Material provided:
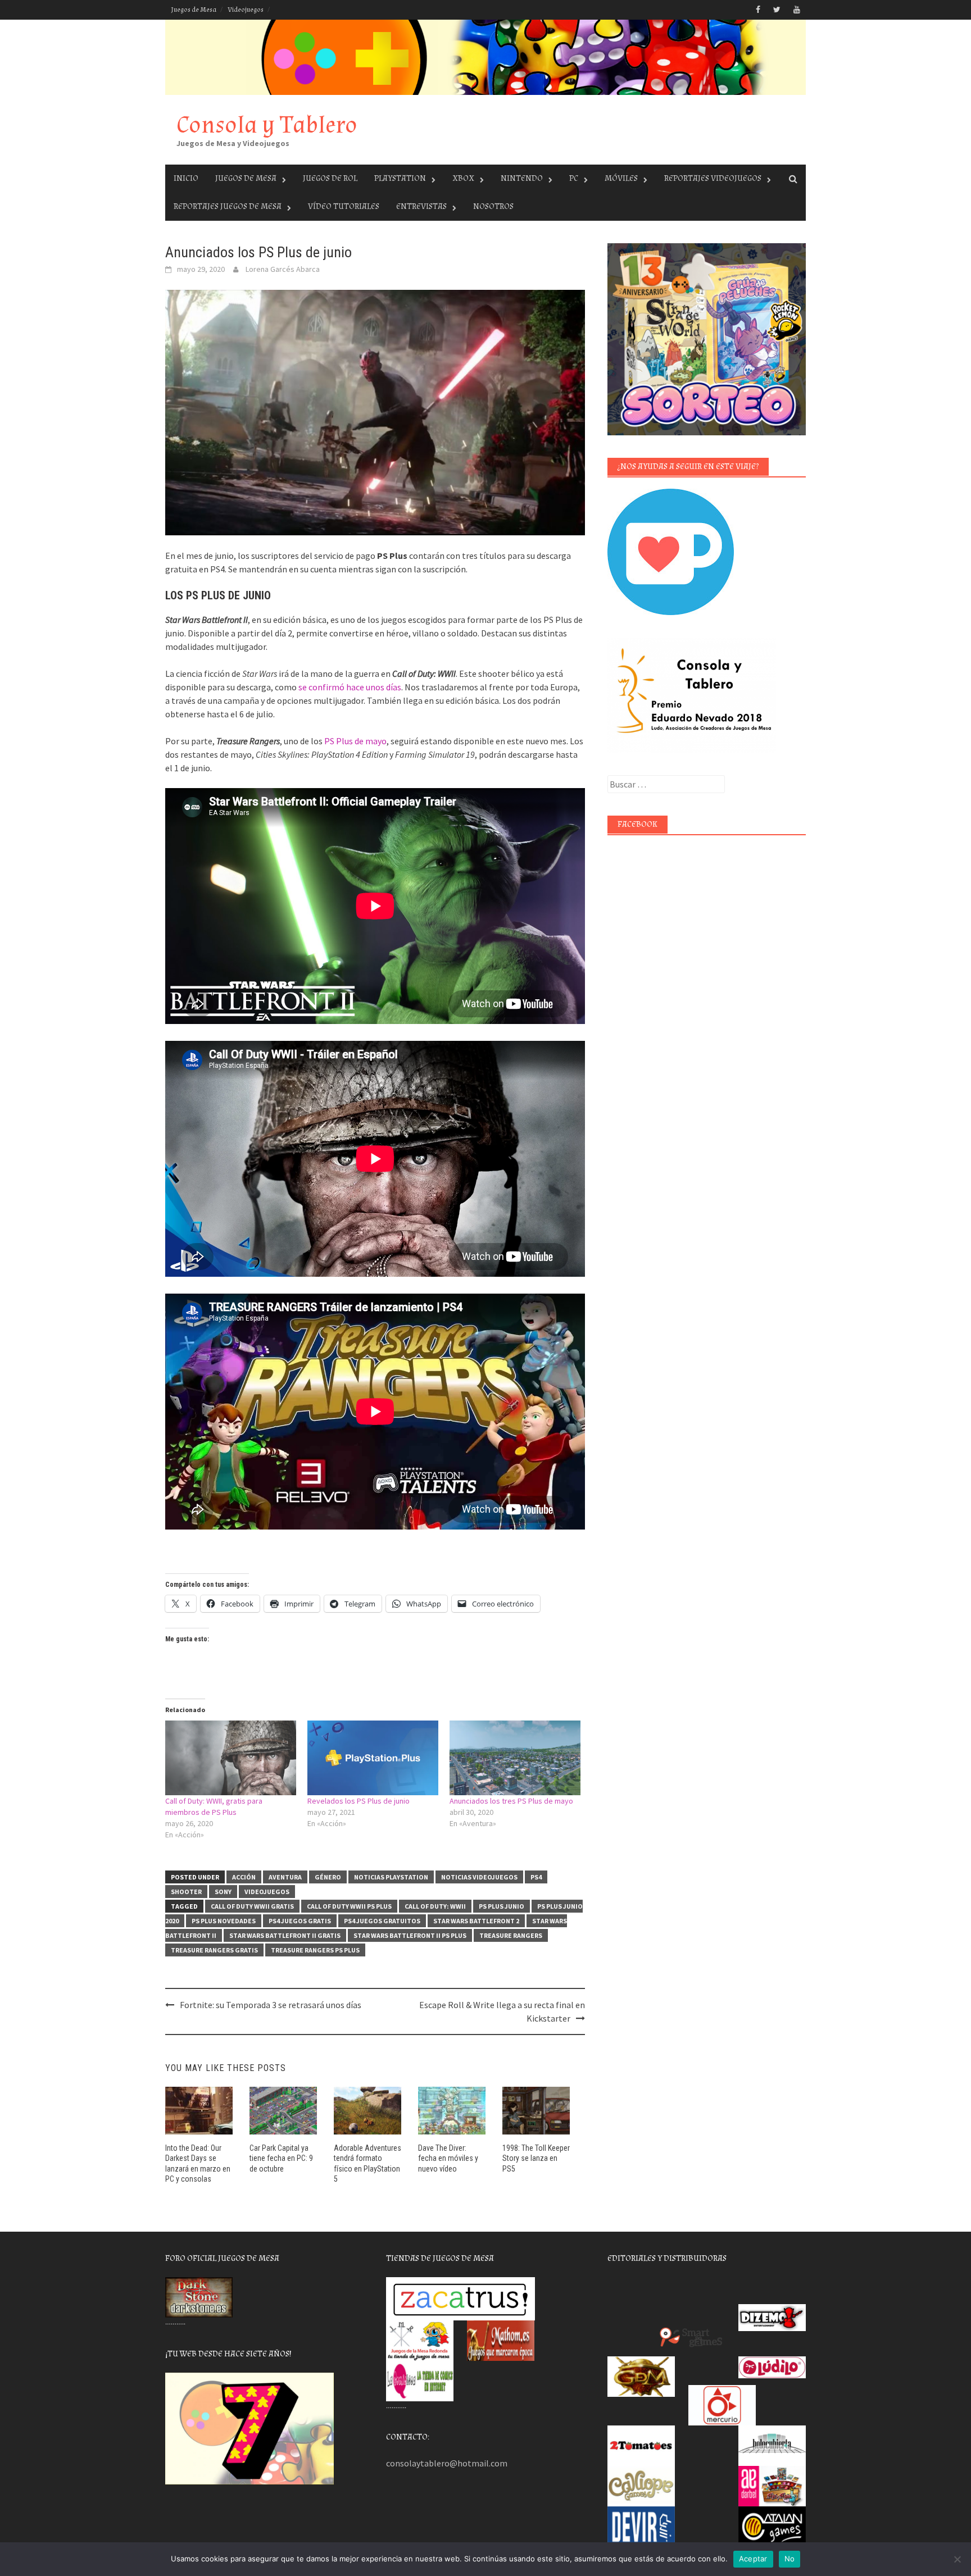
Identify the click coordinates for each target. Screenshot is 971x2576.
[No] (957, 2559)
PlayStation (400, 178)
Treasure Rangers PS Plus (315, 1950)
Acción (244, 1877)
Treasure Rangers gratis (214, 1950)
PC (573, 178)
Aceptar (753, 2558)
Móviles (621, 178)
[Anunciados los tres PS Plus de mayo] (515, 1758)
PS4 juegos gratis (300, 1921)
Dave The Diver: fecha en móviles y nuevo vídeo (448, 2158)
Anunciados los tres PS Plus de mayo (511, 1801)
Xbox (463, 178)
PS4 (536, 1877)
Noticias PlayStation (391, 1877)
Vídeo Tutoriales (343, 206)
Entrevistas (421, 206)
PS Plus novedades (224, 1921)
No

Exercise objective: When copying the listing above, begin at its first line and stop after the line with "Dave The Diver: fecha", keeping each line exact and dropping the pictures.

Finished task:
Identify the click coordinates for each target. Screenshot is 971x2576.
[No] (957, 2559)
PlayStation (400, 178)
Treasure Rangers PS Plus (315, 1950)
Acción (244, 1877)
Treasure Rangers gratis (214, 1950)
PC (573, 178)
Aceptar (753, 2558)
Móviles (621, 178)
[Anunciados los tres PS Plus de mayo] (515, 1758)
PS4 juegos gratis (300, 1921)
Dave The Diver: fecha en móviles y nuevo vídeo (448, 2158)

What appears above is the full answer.